● Your assignment
For the records below, print the lines from the line with "Where should I click to: Open" through the line with "Given: Open the 文件(F) menu" exactly as written; include both end lines and exclude the rest.

● Dataset extract
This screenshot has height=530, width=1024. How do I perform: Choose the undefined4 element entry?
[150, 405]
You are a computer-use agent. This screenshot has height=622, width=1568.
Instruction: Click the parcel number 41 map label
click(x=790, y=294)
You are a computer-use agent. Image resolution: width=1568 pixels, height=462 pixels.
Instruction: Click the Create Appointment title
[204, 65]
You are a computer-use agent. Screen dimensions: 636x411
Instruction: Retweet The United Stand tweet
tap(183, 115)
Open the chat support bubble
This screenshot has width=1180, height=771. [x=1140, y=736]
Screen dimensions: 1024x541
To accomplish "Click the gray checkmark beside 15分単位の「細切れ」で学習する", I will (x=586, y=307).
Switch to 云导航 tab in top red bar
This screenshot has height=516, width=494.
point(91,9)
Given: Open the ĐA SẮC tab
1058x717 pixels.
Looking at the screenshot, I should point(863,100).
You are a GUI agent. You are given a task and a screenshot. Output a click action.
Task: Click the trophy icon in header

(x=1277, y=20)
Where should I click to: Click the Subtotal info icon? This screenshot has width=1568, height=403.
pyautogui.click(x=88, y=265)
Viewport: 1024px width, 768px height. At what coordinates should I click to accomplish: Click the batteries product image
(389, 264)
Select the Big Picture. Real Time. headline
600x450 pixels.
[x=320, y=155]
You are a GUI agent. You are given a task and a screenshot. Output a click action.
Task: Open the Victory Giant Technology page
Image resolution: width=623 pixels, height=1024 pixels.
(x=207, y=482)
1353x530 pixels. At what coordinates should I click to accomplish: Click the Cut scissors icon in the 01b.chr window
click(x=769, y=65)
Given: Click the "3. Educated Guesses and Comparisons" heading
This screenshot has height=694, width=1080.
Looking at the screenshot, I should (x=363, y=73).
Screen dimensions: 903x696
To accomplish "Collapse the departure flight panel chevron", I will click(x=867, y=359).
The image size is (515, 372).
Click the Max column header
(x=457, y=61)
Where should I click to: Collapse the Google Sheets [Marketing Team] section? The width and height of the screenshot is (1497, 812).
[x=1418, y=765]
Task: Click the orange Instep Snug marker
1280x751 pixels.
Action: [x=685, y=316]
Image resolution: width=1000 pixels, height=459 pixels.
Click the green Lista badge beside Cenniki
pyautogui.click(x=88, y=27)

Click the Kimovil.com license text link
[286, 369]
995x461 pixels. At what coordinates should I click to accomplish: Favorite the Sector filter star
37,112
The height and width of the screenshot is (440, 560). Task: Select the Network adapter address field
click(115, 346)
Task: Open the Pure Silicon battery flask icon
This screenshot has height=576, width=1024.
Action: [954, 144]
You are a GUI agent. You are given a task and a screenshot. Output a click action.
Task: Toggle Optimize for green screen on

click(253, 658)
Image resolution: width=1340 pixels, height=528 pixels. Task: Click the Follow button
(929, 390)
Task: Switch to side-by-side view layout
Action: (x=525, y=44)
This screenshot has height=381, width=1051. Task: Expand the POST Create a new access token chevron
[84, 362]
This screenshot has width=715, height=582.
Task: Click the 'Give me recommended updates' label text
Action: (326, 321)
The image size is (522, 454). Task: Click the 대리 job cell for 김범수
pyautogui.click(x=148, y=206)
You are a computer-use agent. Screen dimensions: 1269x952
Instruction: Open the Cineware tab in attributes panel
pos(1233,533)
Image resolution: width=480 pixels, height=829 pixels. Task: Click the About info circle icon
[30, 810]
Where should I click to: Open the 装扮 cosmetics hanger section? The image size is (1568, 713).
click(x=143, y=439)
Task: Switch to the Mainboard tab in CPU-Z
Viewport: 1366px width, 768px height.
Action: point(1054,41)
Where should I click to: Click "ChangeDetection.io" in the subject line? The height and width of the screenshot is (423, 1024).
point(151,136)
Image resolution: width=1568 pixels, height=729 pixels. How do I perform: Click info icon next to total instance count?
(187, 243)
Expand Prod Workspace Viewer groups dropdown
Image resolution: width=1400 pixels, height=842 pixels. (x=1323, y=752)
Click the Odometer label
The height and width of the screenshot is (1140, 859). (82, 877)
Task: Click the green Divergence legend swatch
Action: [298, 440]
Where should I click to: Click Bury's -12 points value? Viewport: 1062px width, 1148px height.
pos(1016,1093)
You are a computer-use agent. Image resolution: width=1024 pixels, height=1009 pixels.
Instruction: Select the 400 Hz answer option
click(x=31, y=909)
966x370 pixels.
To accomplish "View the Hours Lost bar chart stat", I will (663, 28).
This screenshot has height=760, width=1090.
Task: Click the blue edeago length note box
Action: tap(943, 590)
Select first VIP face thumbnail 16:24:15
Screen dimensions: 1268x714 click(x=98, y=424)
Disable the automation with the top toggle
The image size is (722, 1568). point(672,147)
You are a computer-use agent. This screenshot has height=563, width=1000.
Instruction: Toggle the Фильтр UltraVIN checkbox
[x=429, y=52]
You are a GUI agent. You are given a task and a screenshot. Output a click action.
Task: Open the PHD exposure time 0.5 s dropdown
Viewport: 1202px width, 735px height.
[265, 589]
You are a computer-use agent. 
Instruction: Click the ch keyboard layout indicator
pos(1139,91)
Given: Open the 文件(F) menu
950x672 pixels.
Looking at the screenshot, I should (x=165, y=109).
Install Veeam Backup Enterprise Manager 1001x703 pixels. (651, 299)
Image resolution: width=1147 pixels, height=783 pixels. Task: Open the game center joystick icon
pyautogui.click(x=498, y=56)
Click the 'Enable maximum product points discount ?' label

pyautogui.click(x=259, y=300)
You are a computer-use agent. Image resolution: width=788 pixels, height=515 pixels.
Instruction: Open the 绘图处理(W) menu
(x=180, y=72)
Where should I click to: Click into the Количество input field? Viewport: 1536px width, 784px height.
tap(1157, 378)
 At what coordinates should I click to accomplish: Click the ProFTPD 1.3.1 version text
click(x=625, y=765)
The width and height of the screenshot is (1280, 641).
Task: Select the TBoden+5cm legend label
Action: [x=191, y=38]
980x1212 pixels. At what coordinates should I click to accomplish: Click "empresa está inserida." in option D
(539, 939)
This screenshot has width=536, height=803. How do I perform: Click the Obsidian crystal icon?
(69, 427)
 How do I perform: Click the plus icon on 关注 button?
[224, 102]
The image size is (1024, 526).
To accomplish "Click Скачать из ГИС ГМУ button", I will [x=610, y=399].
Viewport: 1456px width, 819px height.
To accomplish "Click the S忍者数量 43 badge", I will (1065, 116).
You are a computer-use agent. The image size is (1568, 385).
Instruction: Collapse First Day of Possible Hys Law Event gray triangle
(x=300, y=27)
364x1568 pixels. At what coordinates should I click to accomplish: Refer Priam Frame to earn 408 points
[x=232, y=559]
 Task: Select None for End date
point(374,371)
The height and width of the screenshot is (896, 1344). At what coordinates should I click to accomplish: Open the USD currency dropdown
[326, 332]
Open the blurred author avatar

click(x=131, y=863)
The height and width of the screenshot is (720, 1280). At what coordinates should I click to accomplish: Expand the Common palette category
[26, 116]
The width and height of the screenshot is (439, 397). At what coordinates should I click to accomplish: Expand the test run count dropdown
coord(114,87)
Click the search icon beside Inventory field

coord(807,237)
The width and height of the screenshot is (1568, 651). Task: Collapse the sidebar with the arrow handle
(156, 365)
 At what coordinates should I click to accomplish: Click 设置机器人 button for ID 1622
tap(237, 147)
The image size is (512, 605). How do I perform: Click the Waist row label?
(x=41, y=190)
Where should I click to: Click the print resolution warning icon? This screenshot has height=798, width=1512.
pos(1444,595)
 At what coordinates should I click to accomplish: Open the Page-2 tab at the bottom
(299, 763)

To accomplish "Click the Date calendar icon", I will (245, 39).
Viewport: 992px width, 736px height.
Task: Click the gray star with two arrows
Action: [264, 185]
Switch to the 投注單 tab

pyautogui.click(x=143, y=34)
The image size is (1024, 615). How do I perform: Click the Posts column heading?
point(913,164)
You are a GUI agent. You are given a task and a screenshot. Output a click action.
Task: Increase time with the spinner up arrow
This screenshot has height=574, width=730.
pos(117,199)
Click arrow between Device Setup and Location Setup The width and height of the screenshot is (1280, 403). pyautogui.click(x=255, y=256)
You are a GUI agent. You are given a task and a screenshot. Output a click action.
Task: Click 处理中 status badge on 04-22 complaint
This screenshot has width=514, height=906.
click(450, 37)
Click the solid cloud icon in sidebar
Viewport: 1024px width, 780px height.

● Result
Where should I click to: Open the 装扮 cosmetics hanger section? The image size is (1568, 713).
click(x=143, y=439)
Task: Switch to the Mainboard tab in CPU-Z
Viewport: 1366px width, 768px height.
Action: point(1054,41)
Where should I click to: Click "ChangeDetection.io" in the subject line? The height and width of the screenshot is (423, 1024).
point(151,136)
Image resolution: width=1568 pixels, height=729 pixels. How do I perform: Click info icon next to total instance count?
(187, 243)
Expand Prod Workspace Viewer groups dropdown
Image resolution: width=1400 pixels, height=842 pixels. (x=1323, y=752)
Click the Odometer label
The height and width of the screenshot is (1140, 859). (82, 877)
Task: Click the green Divergence legend swatch
Action: [298, 440]
Where should I click to: Click Bury's -12 points value? Viewport: 1062px width, 1148px height.
pos(1016,1093)
You are a computer-use agent. Image resolution: width=1024 pixels, height=1009 pixels.
Instruction: Select the 400 Hz answer option
click(x=31, y=909)
966x370 pixels.
To accomplish "View the Hours Lost bar chart stat", I will (663, 28).
This screenshot has height=760, width=1090.
Task: Click the blue edeago length note box
Action: tap(943, 590)
Select first VIP face thumbnail 16:24:15
Screen dimensions: 1268x714 click(x=98, y=424)
Disable the automation with the top toggle
The image size is (722, 1568). point(672,147)
You are a computer-use agent. This screenshot has height=563, width=1000.
Instruction: Toggle the Фильтр UltraVIN checkbox
[x=429, y=52]
You are a GUI agent. You are given a task and a screenshot. Output a click action.
Task: Open the PHD exposure time 0.5 s dropdown
Viewport: 1202px width, 735px height.
[265, 589]
You are a computer-use agent. 
Instruction: Click the ch keyboard layout indicator
pos(1139,91)
Given: Open the 文件(F) menu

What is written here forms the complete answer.